Legal Innovation Conference seeks to demystify how practice of law is changing

January event presents expertise from across Canada

Helen Metella - 24 December 2019

For law students who are organizing January's Legal Innovation Conference at the University of Alberta, one challenge rises above all others - clearly explaining what legal innovation is.

The changes happening to the legal profession are so plentiful and widespread that even the name for this transformation is confusing.

To some, legal innovation means leading-edge technologies such as automation, artificial intelligence and data analytics. To others it's about modernizing processes and cultures at law firms. Still others believe its chief goal is increasing access to justice.
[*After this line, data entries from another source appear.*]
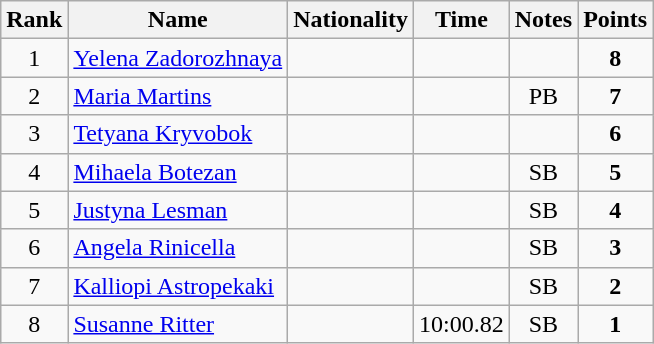
Nationality (351, 20)
Name (178, 20)
Angela Rinicella (178, 248)
Rank (34, 20)
Notes (543, 20)
Points (616, 20)
Tetyana Kryvobok (178, 134)
Time (461, 20)
Kalliopi Astropekaki (178, 286)
PB (543, 96)
Mihaela Botezan (178, 172)
10:00.82 (461, 324)
Yelena Zadorozhnaya (178, 58)
Susanne Ritter (178, 324)
Justyna Lesman (178, 210)
Maria Martins (178, 96)
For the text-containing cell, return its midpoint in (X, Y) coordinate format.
In fact, it can be all of those things because legal innovation is essentially about improving how clients receive and benefit from legal services.
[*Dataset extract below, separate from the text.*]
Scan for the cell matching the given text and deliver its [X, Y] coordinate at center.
"There are changes happening everywhere across the legal profession that defy any sort of cohesive categorization," said Alec McIlwraith-Black, co-president of the student-run Law and Business Association which presents the conference in partnership with the Faculty.

Fittingly, the theme of the 2020 conference is simply, "The Changing Nature of Law," with organizers promising a good overview what those changes are doing to the profession and why the legal industry and its practitioners need to respond to them.
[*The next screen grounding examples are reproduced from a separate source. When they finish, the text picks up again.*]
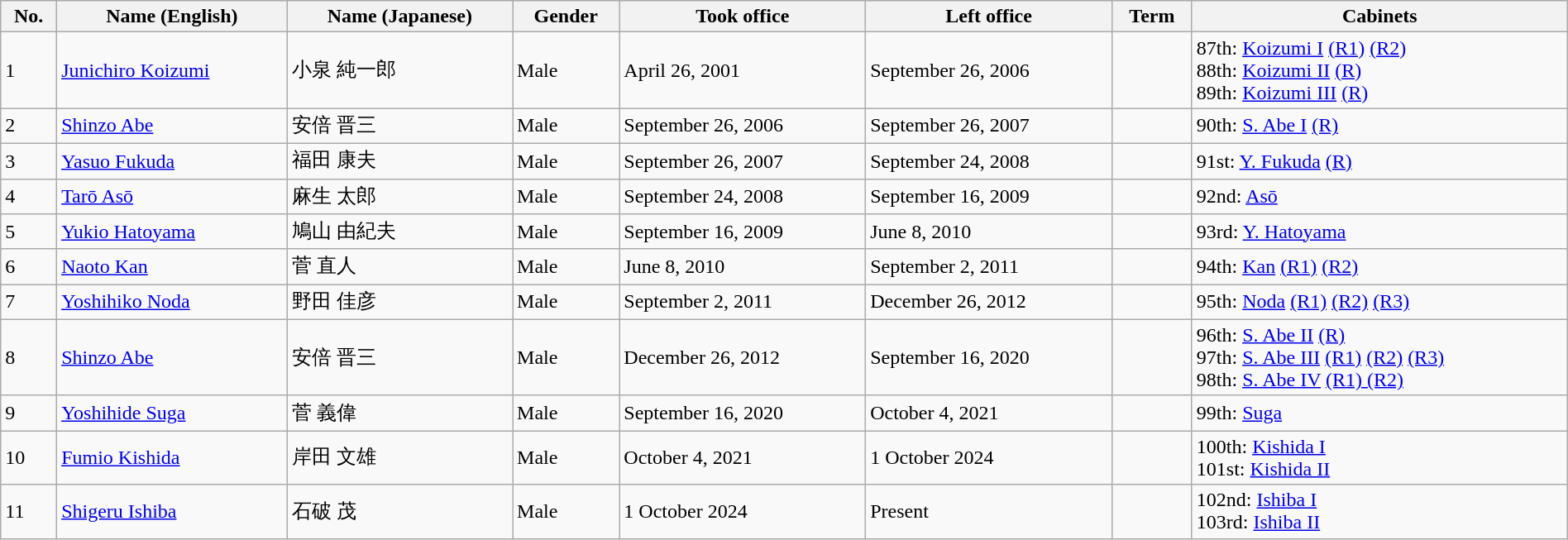
Junichiro Koizumi [172, 70]
Term [1153, 17]
Name (English) [172, 17]
94th: Kan (R1) (R2) [1379, 266]
87th: Koizumi I (R1) (R2)88th: Koizumi II (R)89th: Koizumi III (R) [1379, 70]
9 [29, 414]
Cabinets [1379, 17]
福田 康夫 [400, 160]
菅 義偉 [400, 414]
岸田 文雄 [400, 458]
Yoshihiko Noda [172, 303]
92nd: Asō [1379, 197]
Present [989, 511]
1 [29, 70]
No. [29, 17]
Name (Japanese) [400, 17]
7 [29, 303]
Gender [566, 17]
102nd: Ishiba I103rd: Ishiba II [1379, 511]
91st: Y. Fukuda (R) [1379, 160]
4 [29, 197]
96th: S. Abe II (R)97th: S. Abe III (R1) (R2) (R3)98th: S. Abe IV (R1) (R2) [1379, 357]
95th: Noda (R1) (R2) (R3) [1379, 303]
Yoshihide Suga [172, 414]
Fumio Kishida [172, 458]
麻生 太郎 [400, 197]
鳩山 由紀夫 [400, 232]
10 [29, 458]
90th: S. Abe I (R) [1379, 126]
11 [29, 511]
野田 佳彦 [400, 303]
石破 茂 [400, 511]
Naoto Kan [172, 266]
Shigeru Ishiba [172, 511]
6 [29, 266]
Yasuo Fukuda [172, 160]
2 [29, 126]
3 [29, 160]
小泉 純一郎 [400, 70]
April 26, 2001 [743, 70]
93rd: Y. Hatoyama [1379, 232]
99th: Suga [1379, 414]
Took office [743, 17]
Yukio Hatoyama [172, 232]
菅 直人 [400, 266]
Tarō Asō [172, 197]
Left office [989, 17]
5 [29, 232]
100th: Kishida I101st: Kishida II [1379, 458]
8 [29, 357]
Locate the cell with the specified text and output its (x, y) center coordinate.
"What we have at this conference is a small sampling of innovations in the law - some involving technology, some focusing on new ways of thinking about the law and legal education - that we hope will inspire attendees to think about what innovation might mean for them," said McIlwraith-Black.

Keynote speaker Jonathan Schaeffer, former dean of UAlberta's Faculty of Science and a renowned figure globally in artificial intelligence research, will explore the myths and misconceptions around AI and the promise and potential it holds for the practice of law.

The Entrepreneurship and Legal Innovation panel hosts lawyers who are working in technology companies to create solutions for areas of legal practice that are already being disrupted by technology. "The idea here is to showcase how some people are using their legal education to make a different kind of impact in the law," said McIlwraith-Black.

For the Rules As Code panel, experts in law and computing science will discuss the notion that laws should also be written as computer programs, to allow for predictive reasoning in some matters and to assist those trying to use technology to promote access to justice.

A presentation titled Innovations in Legal Education will gather law instructors delivering non-traditional classes focused on technology or on other skills that law students are expected to have as they enter an evolving profession.

A windup fireside chat between Faculty of Law Interim Dean David Percy and Kate Simpson, national director of knowledge management with Bennett Jones LLP, will discuss how current law students can best manage the transition to practising law in a technology-driven environment.

The Legal Innovation Conference, titled The Changing Nature of Law, takes place Friday, January 17 from 8 a.m. to 5 p.m. in the Timms Centre for Arts on the University of Alberta campus. Admission is free.

The day before, on January 16, from 5:00 to 7:00 p.m. conference attendees are invited to a wine and cheese reception to network with conference speakers as well as speakers from that day's Women In Law Speakers Series, David Percy, QC, the interim dean of the Faculty of Law, and other faculty members. This event will be held in the Law Centre, adjacent to the Timms Centre for the Arts.